* WRITTEN REQUEST *
Repeat every one of the following lines word for word.

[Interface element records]
>>>>>

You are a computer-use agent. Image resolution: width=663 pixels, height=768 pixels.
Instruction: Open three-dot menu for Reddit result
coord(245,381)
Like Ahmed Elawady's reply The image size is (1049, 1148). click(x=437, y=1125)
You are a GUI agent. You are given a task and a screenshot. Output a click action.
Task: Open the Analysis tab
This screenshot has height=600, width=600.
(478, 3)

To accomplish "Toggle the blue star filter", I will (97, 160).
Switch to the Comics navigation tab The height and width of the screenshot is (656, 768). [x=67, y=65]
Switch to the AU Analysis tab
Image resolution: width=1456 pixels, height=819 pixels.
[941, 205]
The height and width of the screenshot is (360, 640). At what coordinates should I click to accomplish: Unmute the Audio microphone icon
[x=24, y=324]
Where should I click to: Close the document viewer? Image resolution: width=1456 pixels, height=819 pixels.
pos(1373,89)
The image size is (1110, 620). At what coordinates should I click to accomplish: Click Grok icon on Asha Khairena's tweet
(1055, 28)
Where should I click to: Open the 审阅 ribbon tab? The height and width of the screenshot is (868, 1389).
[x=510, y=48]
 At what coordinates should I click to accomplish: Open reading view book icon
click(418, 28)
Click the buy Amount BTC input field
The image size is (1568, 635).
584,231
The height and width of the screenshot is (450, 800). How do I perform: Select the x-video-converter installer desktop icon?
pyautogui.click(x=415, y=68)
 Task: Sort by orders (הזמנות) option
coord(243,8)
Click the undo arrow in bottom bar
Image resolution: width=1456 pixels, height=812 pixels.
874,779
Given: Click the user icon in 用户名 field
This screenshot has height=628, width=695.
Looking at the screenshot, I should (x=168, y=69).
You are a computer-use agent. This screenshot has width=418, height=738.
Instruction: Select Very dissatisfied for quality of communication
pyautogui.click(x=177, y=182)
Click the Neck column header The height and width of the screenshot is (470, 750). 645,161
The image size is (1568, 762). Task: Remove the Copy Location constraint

<<<<<

* SOLVED EXERCISE *
You are a computer-use agent. Image resolution: width=663 pixels, height=768 pixels.
Instruction: Open three-dot menu for Reddit result
coord(245,381)
Like Ahmed Elawady's reply The image size is (1049, 1148). click(x=437, y=1125)
You are a GUI agent. You are given a task and a screenshot. Output a click action.
Task: Open the Analysis tab
This screenshot has height=600, width=600.
(478, 3)

To accomplish "Toggle the blue star filter", I will (97, 160).
Switch to the Comics navigation tab The height and width of the screenshot is (656, 768). [x=67, y=65]
Switch to the AU Analysis tab
Image resolution: width=1456 pixels, height=819 pixels.
[941, 205]
The height and width of the screenshot is (360, 640). At what coordinates should I click to accomplish: Unmute the Audio microphone icon
[x=24, y=324]
Where should I click to: Close the document viewer? Image resolution: width=1456 pixels, height=819 pixels.
pos(1373,89)
The image size is (1110, 620). At what coordinates should I click to accomplish: Click Grok icon on Asha Khairena's tweet
(1055, 28)
Where should I click to: Open the 审阅 ribbon tab? The height and width of the screenshot is (868, 1389).
[x=510, y=48]
 At what coordinates should I click to accomplish: Open reading view book icon
click(418, 28)
Click the buy Amount BTC input field
The image size is (1568, 635).
584,231
The height and width of the screenshot is (450, 800). How do I perform: Select the x-video-converter installer desktop icon?
pyautogui.click(x=415, y=68)
 Task: Sort by orders (הזמנות) option
coord(243,8)
Click the undo arrow in bottom bar
Image resolution: width=1456 pixels, height=812 pixels.
874,779
Given: Click the user icon in 用户名 field
This screenshot has height=628, width=695.
Looking at the screenshot, I should (x=168, y=69).
You are a computer-use agent. This screenshot has width=418, height=738.
Instruction: Select Very dissatisfied for quality of communication
pyautogui.click(x=177, y=182)
Click the Neck column header The height and width of the screenshot is (470, 750). 645,161
The image size is (1568, 762). Task: Remove the Copy Location constraint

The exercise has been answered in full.